REQUEST 1:
List every word or phrase that the passage on keeping a car from being stolen places inside quotation marks.

**** PROVIDED TEXT ****

I remember you commenting on that. That had to be mixed emotions.
 
How about a box over the ECU and ballast so they can't power it?

That's essentially "whut." But putting it in a tight box might restrict ventilation too much.

Probably easiest to knock a hole in the firewall, install a grommet, and mount the ECU up as high in the dash as you can get. If you run an auto, you can use the unused clutch rod hole for wiring. Then break power to the ECU with a hidden switch. With the harness taped up and the ECU "up there" most thieves would not bother.

Oldmanmopar mentioned GPS. It might be even simpler, I have not "kept up." Many of you have "family" cell plans. Take one of your spare phones, set it up to track it, and disable all sounds. Some phones you can hide up under the dash and power with a battery.

LoJack is a non deal 'far's I'm concerned. There's no LoJack service around here for hundreds of miles, it's a "local thing," and if the car is towed somewhere that there's no LoJack, it won't do any good.

**** INPUT MATERIAL ****

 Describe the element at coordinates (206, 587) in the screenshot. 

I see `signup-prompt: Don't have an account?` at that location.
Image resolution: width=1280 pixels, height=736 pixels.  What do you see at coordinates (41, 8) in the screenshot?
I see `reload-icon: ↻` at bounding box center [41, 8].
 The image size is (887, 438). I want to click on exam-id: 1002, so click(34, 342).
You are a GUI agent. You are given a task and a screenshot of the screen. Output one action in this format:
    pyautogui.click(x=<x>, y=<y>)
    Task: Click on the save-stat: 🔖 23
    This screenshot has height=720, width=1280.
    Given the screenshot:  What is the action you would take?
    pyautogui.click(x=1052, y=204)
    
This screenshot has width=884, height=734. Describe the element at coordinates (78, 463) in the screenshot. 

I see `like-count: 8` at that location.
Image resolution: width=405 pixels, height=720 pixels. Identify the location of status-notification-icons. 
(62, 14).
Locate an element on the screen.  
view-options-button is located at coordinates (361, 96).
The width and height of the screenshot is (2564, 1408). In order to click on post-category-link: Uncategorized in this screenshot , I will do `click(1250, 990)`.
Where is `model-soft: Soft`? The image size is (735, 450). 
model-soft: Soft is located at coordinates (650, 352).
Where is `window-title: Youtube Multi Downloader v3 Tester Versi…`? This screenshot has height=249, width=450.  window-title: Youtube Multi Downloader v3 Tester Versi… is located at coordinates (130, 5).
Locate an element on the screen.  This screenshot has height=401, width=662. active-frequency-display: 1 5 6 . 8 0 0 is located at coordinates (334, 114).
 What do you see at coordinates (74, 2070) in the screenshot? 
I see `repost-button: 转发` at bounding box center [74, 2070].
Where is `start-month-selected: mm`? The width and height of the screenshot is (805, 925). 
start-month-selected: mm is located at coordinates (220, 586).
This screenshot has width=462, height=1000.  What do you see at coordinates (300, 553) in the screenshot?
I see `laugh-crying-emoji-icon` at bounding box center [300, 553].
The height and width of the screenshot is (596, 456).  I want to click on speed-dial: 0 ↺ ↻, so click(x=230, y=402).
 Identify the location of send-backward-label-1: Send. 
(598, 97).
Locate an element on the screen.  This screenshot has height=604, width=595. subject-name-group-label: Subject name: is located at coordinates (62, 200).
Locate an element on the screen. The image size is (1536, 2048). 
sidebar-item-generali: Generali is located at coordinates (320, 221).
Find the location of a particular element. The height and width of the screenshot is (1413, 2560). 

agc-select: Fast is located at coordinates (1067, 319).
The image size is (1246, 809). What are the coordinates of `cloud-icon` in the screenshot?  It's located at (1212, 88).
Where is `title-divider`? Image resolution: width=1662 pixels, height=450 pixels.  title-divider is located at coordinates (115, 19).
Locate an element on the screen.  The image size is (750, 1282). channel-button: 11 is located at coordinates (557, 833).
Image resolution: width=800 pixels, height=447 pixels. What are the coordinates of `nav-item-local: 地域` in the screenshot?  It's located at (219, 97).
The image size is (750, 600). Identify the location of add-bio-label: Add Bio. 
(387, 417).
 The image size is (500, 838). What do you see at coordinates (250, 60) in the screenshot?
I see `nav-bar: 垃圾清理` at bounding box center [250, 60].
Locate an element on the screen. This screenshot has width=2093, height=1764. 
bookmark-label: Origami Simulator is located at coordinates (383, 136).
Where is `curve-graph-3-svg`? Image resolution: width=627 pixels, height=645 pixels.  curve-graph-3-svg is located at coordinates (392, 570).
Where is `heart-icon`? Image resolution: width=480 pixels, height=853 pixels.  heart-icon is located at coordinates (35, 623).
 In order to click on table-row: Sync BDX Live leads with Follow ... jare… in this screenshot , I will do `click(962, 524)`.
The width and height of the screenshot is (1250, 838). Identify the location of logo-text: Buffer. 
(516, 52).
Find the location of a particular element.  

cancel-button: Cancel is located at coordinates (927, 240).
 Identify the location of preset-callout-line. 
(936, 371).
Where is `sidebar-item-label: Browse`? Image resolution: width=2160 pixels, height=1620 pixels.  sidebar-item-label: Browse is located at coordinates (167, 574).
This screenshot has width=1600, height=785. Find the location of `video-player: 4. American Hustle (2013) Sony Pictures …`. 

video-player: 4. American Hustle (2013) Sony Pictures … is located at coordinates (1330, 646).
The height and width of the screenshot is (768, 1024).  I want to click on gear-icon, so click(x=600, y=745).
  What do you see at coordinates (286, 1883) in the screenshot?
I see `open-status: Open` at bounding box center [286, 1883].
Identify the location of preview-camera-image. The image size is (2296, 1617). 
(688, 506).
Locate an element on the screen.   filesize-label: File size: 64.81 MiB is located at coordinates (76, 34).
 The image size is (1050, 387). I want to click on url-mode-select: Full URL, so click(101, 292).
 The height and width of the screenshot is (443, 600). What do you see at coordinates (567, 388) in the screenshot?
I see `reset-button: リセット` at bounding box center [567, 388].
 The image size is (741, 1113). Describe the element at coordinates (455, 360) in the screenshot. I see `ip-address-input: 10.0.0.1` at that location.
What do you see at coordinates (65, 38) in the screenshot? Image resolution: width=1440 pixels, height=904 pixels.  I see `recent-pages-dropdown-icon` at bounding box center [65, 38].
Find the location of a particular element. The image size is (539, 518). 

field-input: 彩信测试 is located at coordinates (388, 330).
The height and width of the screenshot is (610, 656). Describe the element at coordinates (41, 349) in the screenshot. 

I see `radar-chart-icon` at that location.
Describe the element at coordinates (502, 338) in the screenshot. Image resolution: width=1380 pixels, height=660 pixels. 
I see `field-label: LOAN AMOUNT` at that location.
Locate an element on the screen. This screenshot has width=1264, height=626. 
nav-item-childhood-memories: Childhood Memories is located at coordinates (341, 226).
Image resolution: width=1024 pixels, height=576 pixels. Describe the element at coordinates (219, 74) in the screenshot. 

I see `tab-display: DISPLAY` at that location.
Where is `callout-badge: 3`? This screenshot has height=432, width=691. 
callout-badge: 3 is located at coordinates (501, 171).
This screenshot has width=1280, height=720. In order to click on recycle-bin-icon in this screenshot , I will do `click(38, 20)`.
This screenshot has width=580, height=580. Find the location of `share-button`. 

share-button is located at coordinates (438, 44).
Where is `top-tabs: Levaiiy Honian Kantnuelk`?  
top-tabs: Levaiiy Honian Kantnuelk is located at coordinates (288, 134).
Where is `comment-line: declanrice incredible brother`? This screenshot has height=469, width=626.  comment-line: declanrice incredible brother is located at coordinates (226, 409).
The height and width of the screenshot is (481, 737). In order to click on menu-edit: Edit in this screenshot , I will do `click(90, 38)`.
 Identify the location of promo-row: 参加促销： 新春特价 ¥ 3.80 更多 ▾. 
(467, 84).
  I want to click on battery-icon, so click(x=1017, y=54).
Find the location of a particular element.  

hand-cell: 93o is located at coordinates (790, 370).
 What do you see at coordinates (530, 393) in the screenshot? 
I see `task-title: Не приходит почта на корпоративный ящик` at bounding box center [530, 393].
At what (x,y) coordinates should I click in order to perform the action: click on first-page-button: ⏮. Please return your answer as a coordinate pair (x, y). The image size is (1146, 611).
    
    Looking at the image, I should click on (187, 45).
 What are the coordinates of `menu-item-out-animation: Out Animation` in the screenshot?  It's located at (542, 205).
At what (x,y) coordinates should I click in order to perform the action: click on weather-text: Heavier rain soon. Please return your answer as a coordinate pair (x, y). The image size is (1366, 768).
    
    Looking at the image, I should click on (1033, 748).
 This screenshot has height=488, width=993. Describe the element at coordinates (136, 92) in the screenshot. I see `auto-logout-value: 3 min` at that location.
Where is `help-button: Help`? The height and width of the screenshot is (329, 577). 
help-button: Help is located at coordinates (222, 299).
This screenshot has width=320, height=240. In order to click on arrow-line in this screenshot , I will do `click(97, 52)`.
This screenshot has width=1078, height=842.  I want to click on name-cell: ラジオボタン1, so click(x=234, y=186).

****

REQUEST 2:
In the listing, starting with the line that contains "Describe the element at coordinates (502, 338)" and going on through the line that contains "coordinates (226, 409).", switch "screenshot" to "capture" and give back only those lines, with everything else left unchanged.

SOLUTION 1:
- whut
- up there
- kept up
- family
- local thing

SOLUTION 2:
Describe the element at coordinates (502, 338) in the capture. Image resolution: width=1380 pixels, height=660 pixels. 
I see `field-label: LOAN AMOUNT` at that location.
Locate an element on the screen. This capture has width=1264, height=626. 
nav-item-childhood-memories: Childhood Memories is located at coordinates (341, 226).
Image resolution: width=1024 pixels, height=576 pixels. Describe the element at coordinates (219, 74) in the capture. 

I see `tab-display: DISPLAY` at that location.
Where is `callout-badge: 3`? This capture has height=432, width=691. 
callout-badge: 3 is located at coordinates (501, 171).
This capture has width=1280, height=720. In order to click on recycle-bin-icon in this capture , I will do `click(38, 20)`.
This capture has width=580, height=580. Find the location of `share-button`. 

share-button is located at coordinates (438, 44).
Where is `top-tabs: Levaiiy Honian Kantnuelk`?  
top-tabs: Levaiiy Honian Kantnuelk is located at coordinates (288, 134).
Where is `comment-line: declanrice incredible brother`? This capture has height=469, width=626.  comment-line: declanrice incredible brother is located at coordinates (226, 409).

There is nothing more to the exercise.